Dans un contexte où la terre du Liptako défie quotidiennement les aléas climatiques et sécuritaires, l’Union fraternelle des croyants de Dori (UFC-Dori) a ouvert, ce vendredi 27 février 2026, les portes de la 21e édition des Journées du maraîcher du Sahel (JMS). Sous un soleil de détermination, le Centre social de l’UFC-Dori est devenu le carrefour d’une ambition commune : transformer chaque parcelle cultivée en un rempart pour la dignité humaine.
Le ton de cette édition, placée sous le thème de la souveraineté alimentaire et de la résilience, a été donné par François Paul Ramdé, figure de proue de l’initiative. Avec une émotion contenue, il a rappelé que l’événement dépasse le simple cadre d’une foire commerciale. « Soutenir les producteurs du Sahel, c’est soutenir la vie, l’espoir et la dignité de nos communautés », a-t-il martelé, érigeant les maraîchers au rang d’« artisans silencieux de la résilience ».
Le gouvernement, représenté par Boureima Dango, au nom du ministre d’État en charge de l’Agriculture, a réaffirmé son soutien indéfectible aux acteurs ruraux. Dans une rhétorique forte, il a lié la production agricole à la stabilité de la nation, rappelant que l’Offensive agro-pastorale et halieutique est le levier par excellence de cette reconquête. Pour l’exécutif, chaque récolte réussie au Sahel est une « victoire contre la peur » et un pas décisif vers une indépendance réelle.
Le haut commissaire du Seno, Yaya Koné, représentant le gouverneur de la région du Sahel

Le « Produire local » : un choix stratégique
Donnant le coup d’envoi officiel des festivités, le haut-commissaire de la province du Séno, représentant le gouverneur de la région du Liptako, a élevé la production locale au rang de priorité de défense.

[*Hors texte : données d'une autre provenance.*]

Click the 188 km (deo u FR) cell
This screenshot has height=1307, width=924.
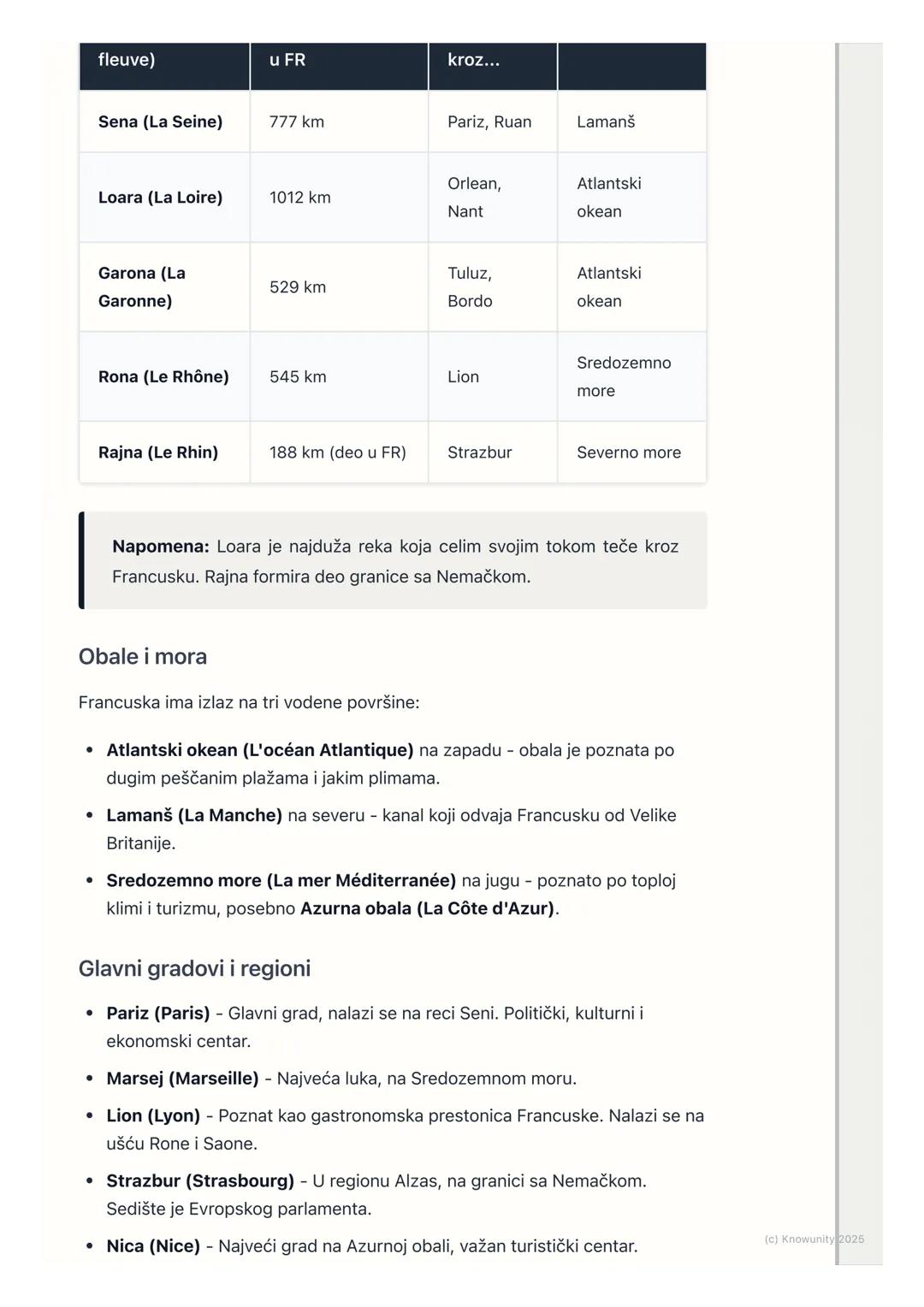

Au milieu des étals colorés témoignant de la richesse du terroir malgré l’aridité, Salou Boureima, porte-parole des producteurs, a exprimé la gratitude de ses pairs. Pour lui, les JMS sont un catalyseur de progrès techniques et un espace unique de dialogue avec les partenaires et les consommateurs. Il a particulièrement salué l’UFC-Dori pour son rôle de facilitateur historique dans cette quête de performance et de qualité.

Les festivités et l’exposition-vente se poursuivront jusqu’au 1er mars 2026. Plus qu’une vitrine, cette 21e édition s’affirme comme le manifeste d’un Sahel qui refuse la fatalité et choisit de se nourrir par ses propres mains.